* EXTRACTED MATERIAL *
--- --- ---
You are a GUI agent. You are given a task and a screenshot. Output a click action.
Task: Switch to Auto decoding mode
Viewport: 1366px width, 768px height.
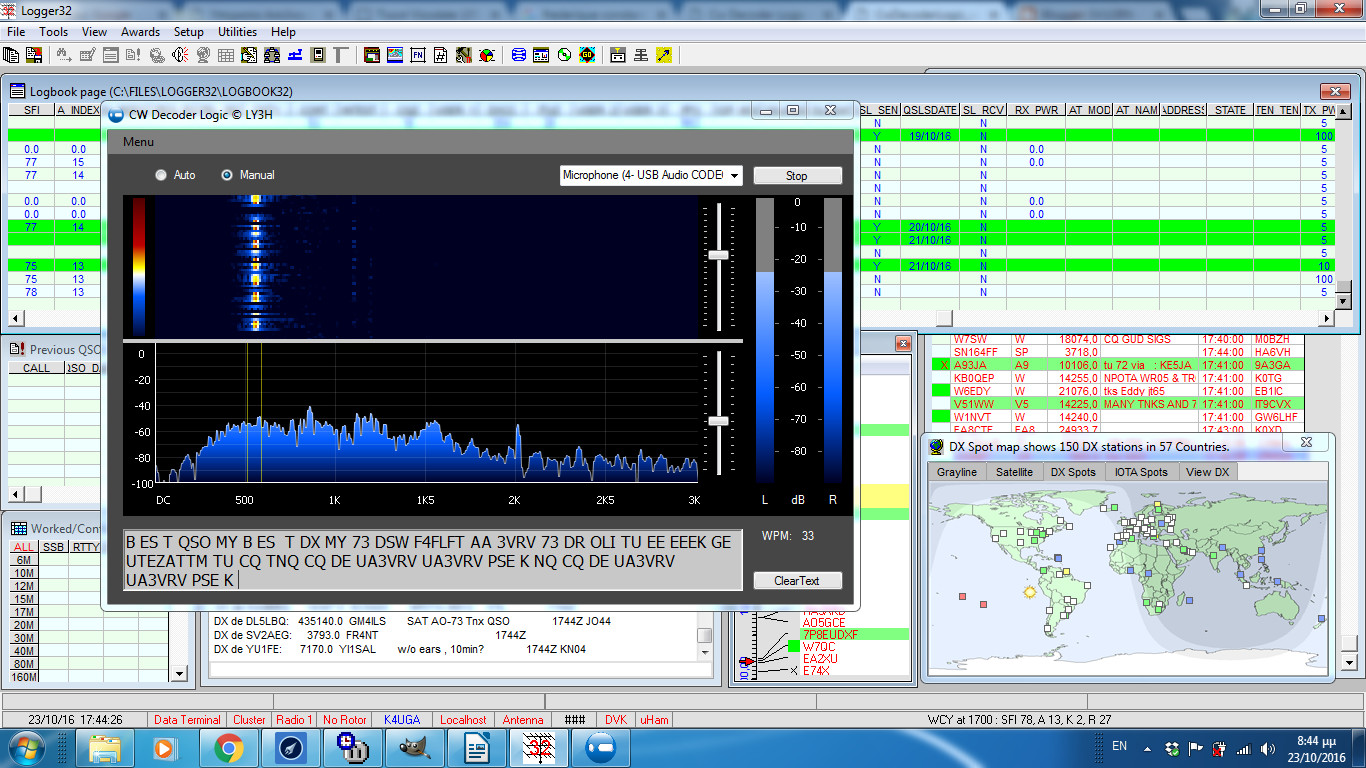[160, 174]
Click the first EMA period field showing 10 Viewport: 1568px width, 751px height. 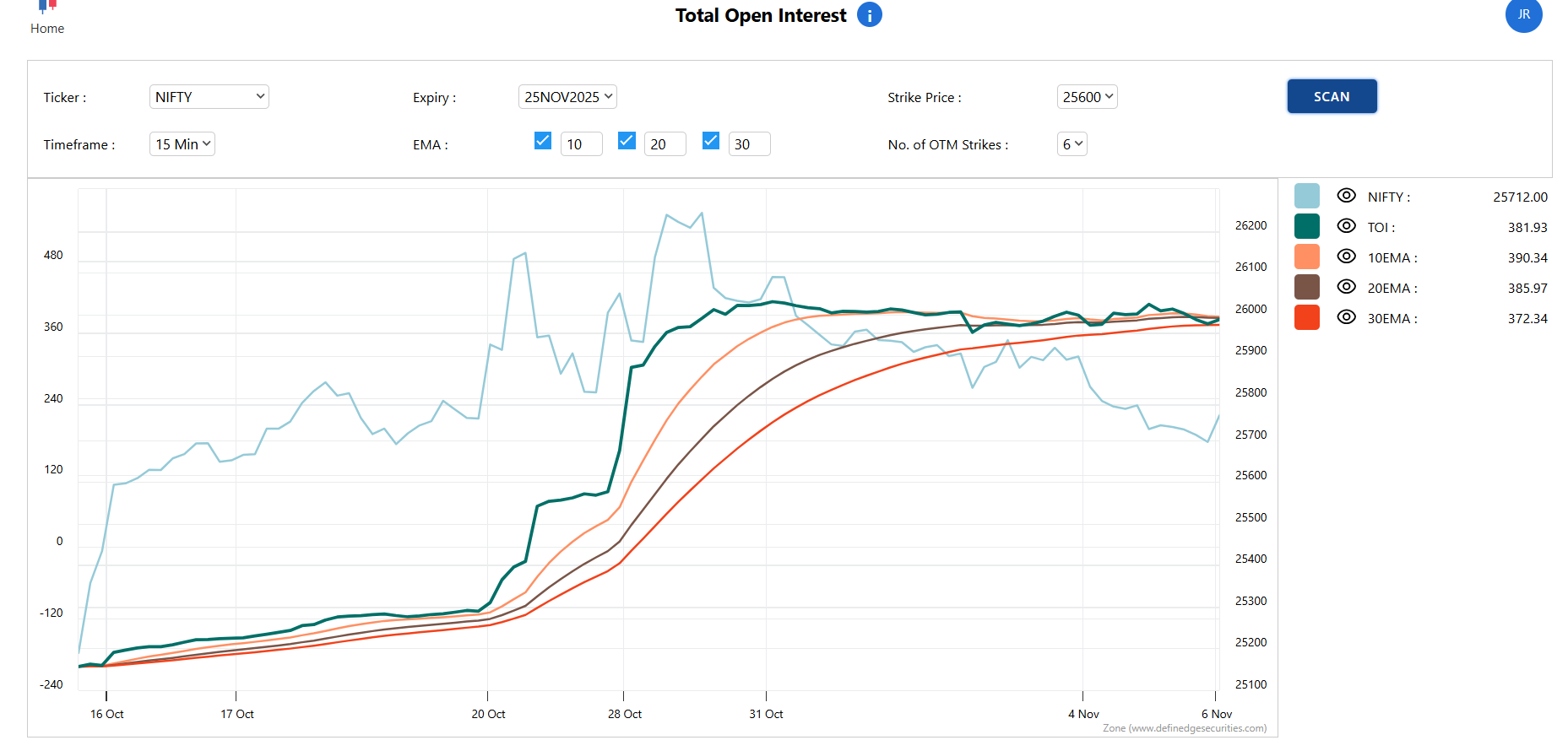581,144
--- --- ---
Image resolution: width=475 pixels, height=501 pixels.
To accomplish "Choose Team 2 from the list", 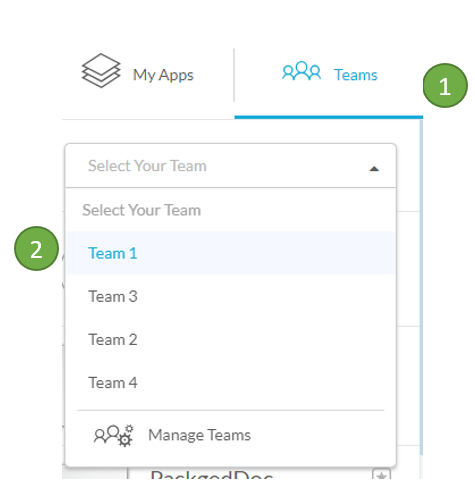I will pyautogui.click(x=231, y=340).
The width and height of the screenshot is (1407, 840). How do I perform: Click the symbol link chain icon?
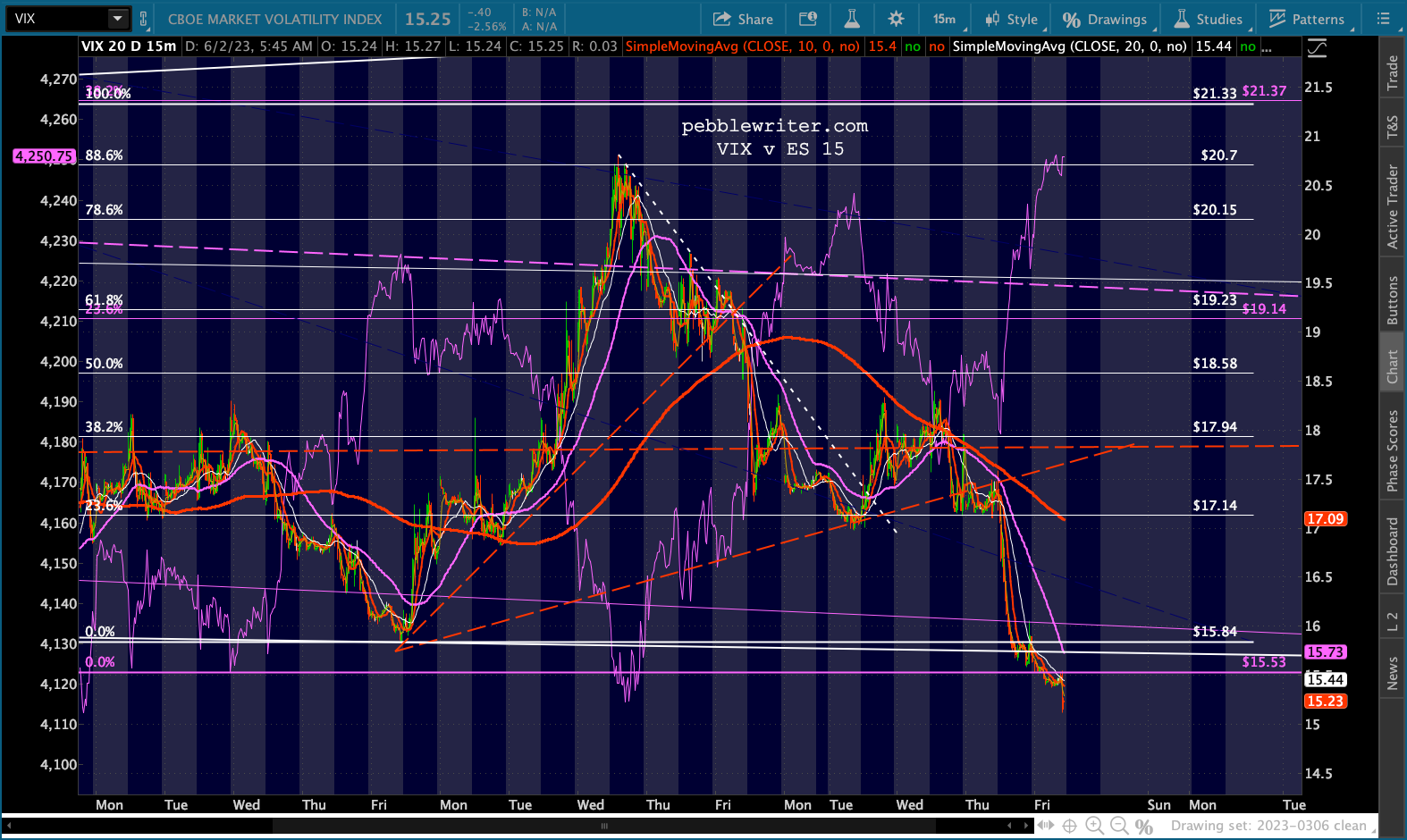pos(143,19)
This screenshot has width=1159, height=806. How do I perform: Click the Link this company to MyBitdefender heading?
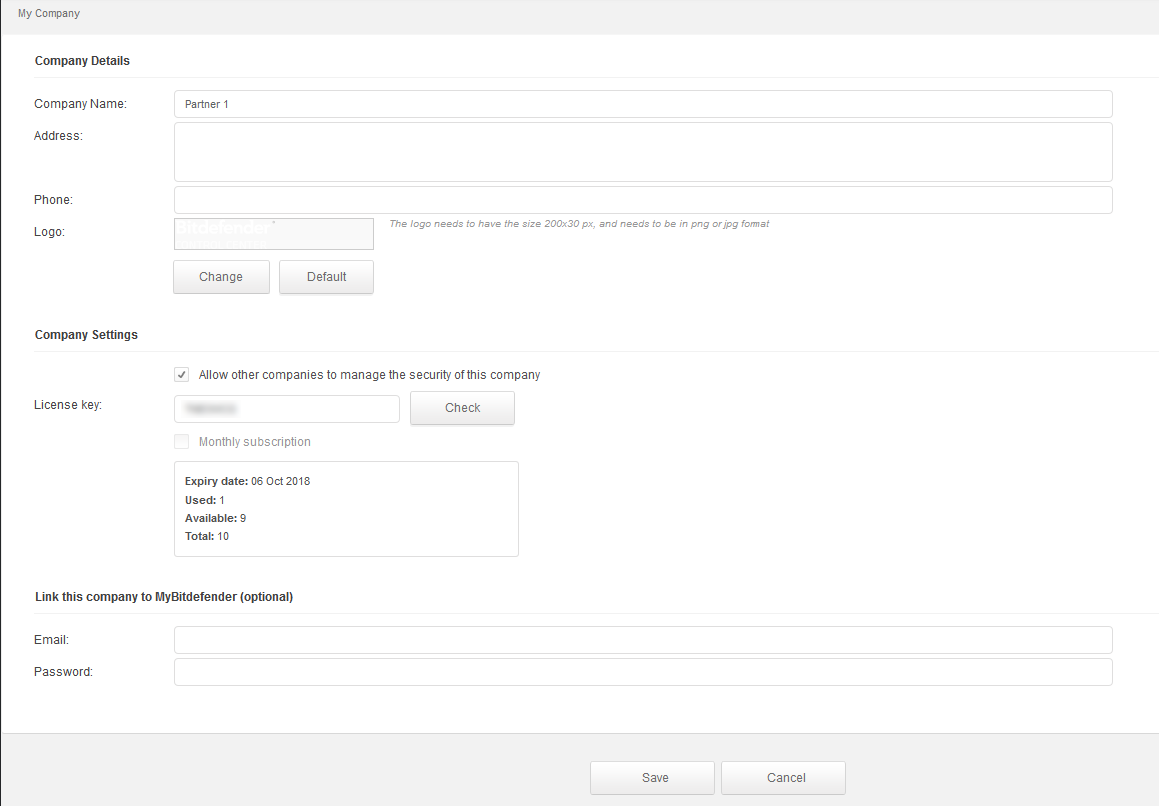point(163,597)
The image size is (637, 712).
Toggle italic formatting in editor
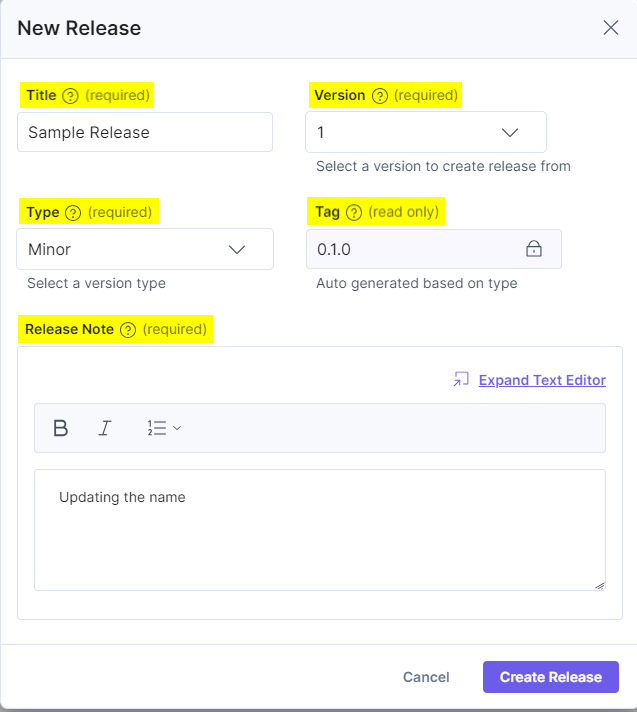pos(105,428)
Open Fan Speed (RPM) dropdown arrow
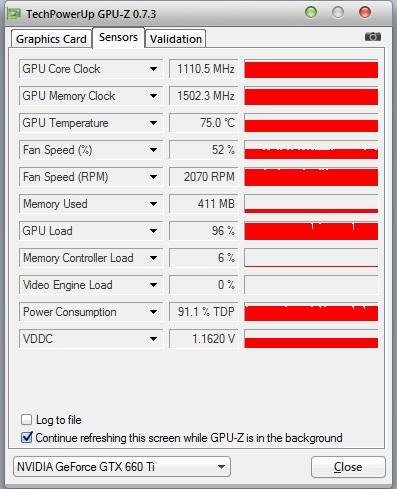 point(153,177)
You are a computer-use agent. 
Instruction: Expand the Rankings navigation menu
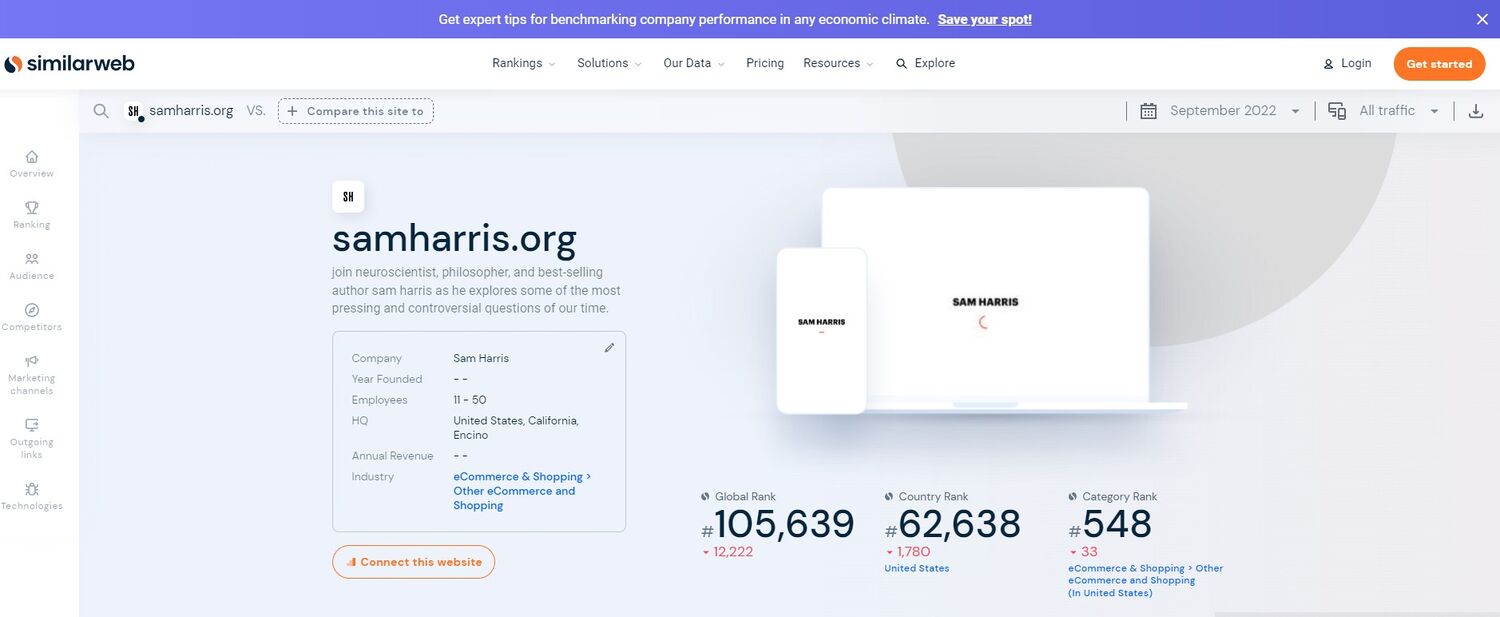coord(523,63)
--- --- ---
* PROBLEM TO SOLVE *
Find the number of lines in the entries above that hold the string "agent", and write only that number.

* EXPECTED ANSWER *
2